Santé : La Loi sur les réseaux de soins conventionnés pour les mutuelles a subi cinq amendements

La Loi 296 proposée par des députés PS et qui vise à autoriser les mutuelles à conventionner avec des réseaux de soins a subi cinq amendements parlementaires.

Une Loi 296 (visant à permettre aux mutuelles de conventionner avec des réseaux de soins) amendée cinq fois, une possibilité de remboursements différenciés… Il est temps que nous commencions à voir plus clair sur ce que pourrait être le nouveau mode de fonctionnement de l’économie mutualiste. Si Marisol Touraine a déclaré en début de semaine : « le gouvernement ne souhaite pas que les mutuelles puissent pratiquer des remboursements différenciés », il semblerait que la ministre soit un peu revenue sur ses déclarations puisque aujourd’hui, on parle de remboursements différenciés seulement pour les réseaux d’optique et de dentaire.

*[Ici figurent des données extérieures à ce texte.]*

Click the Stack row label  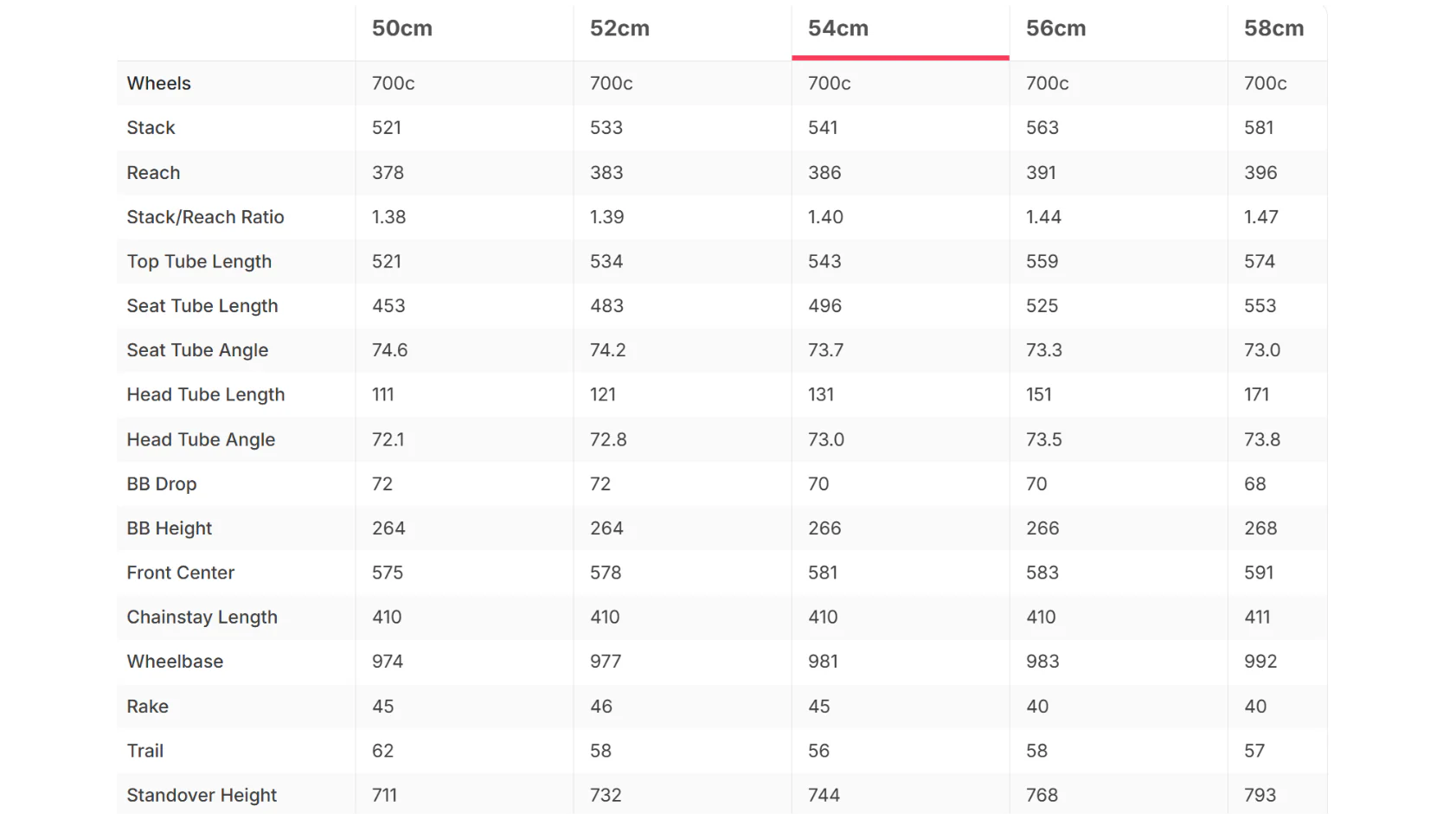click(151, 128)
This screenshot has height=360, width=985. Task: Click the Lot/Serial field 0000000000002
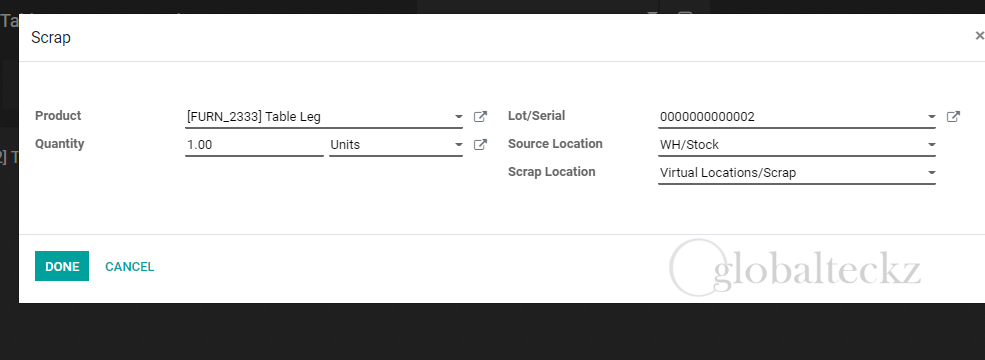(797, 117)
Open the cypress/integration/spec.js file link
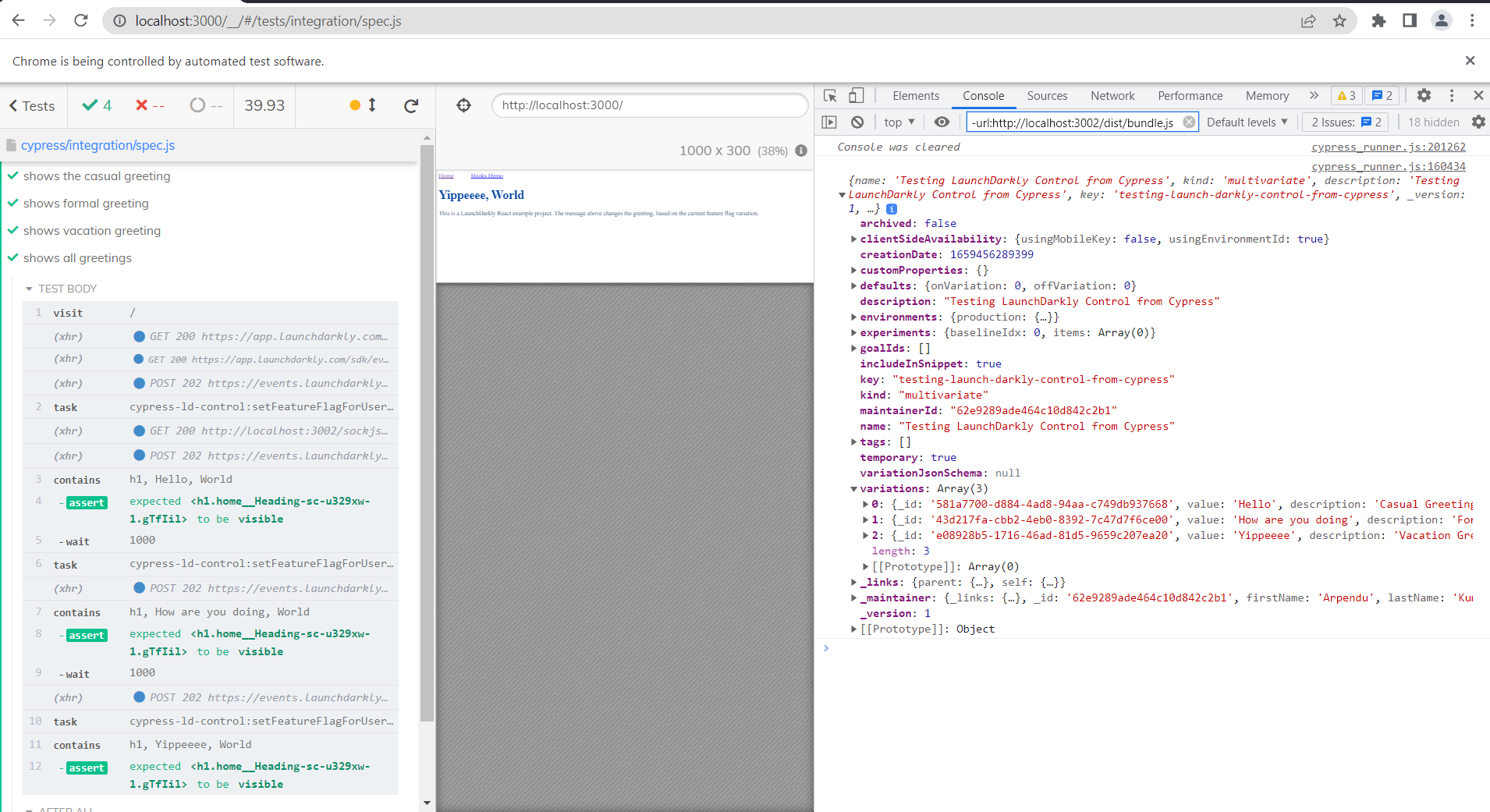1490x812 pixels. point(98,145)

Mais depuis le temps que le monde mutualiste voulait que le Code de la Mutualité soit rafraichit, les mutuelles vont enfin pouvoir pavoiser puisque ce Code est en passe d’être largement modifié… En effet, cette loi de modernisation du Code de la Mutualité qui a été voulue par plusieurs députés PS a été présentée à la Commission des affaires sociales de l’Assemblée nationale, hier, mercredi 21 novembre, avant d’être examinée en séance le 28 novembre. La Loi 296 a été amendée pour calmer les médecins, très remontés contre les mutuelles et qui militent pour leur liberté de pratique et de choix des patients.

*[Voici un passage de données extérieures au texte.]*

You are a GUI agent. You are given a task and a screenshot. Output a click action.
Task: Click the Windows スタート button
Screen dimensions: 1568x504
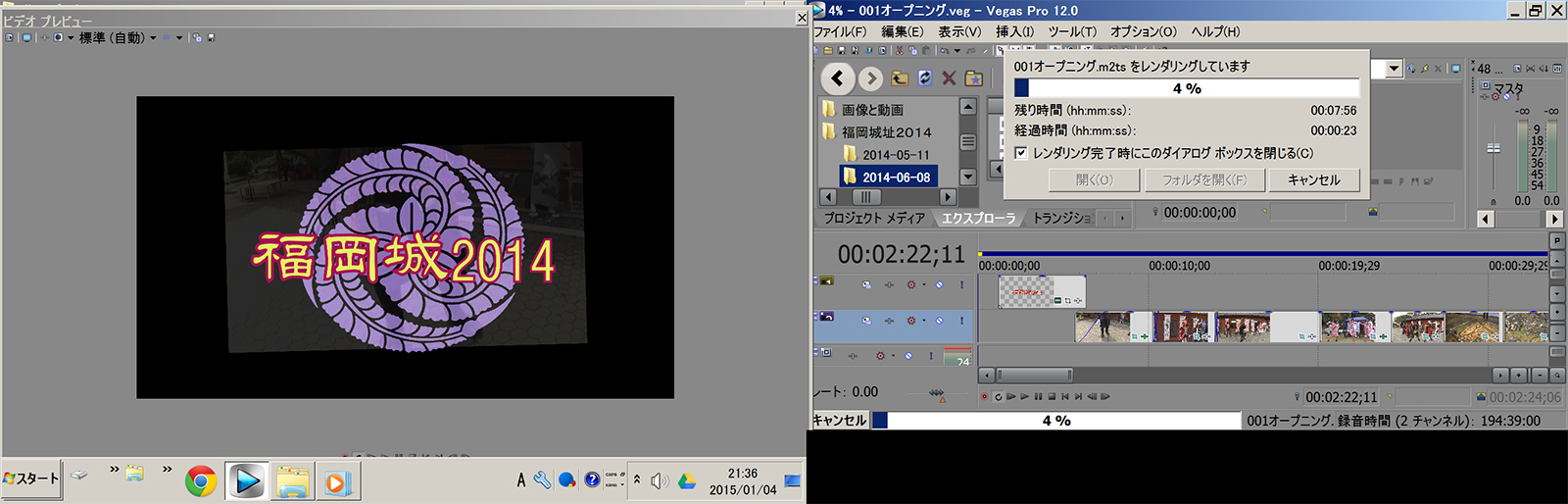click(x=31, y=479)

Il y a cinq amendements à cette loi dont un sous-amendement. Le texte amendé, pour aller dans le sens de ce que souhaitait la ministre Marisol Touraine, prévoit aussi que « la convention ne peut comprendre aucune stipulation portant atteinte au droit fondamental de chaque patient au libre choix du professionnel, de l’établissement ou du service de santé ». Il s’agit de « rassurer les médecins et d’apaiser le débat », a déclaré Mme Lemorton, présidente de la commission parlementaire, au cours de la réunion à huis clos de la commission des Affaires sociales, selon des informations recueillies sur place par l’AFP.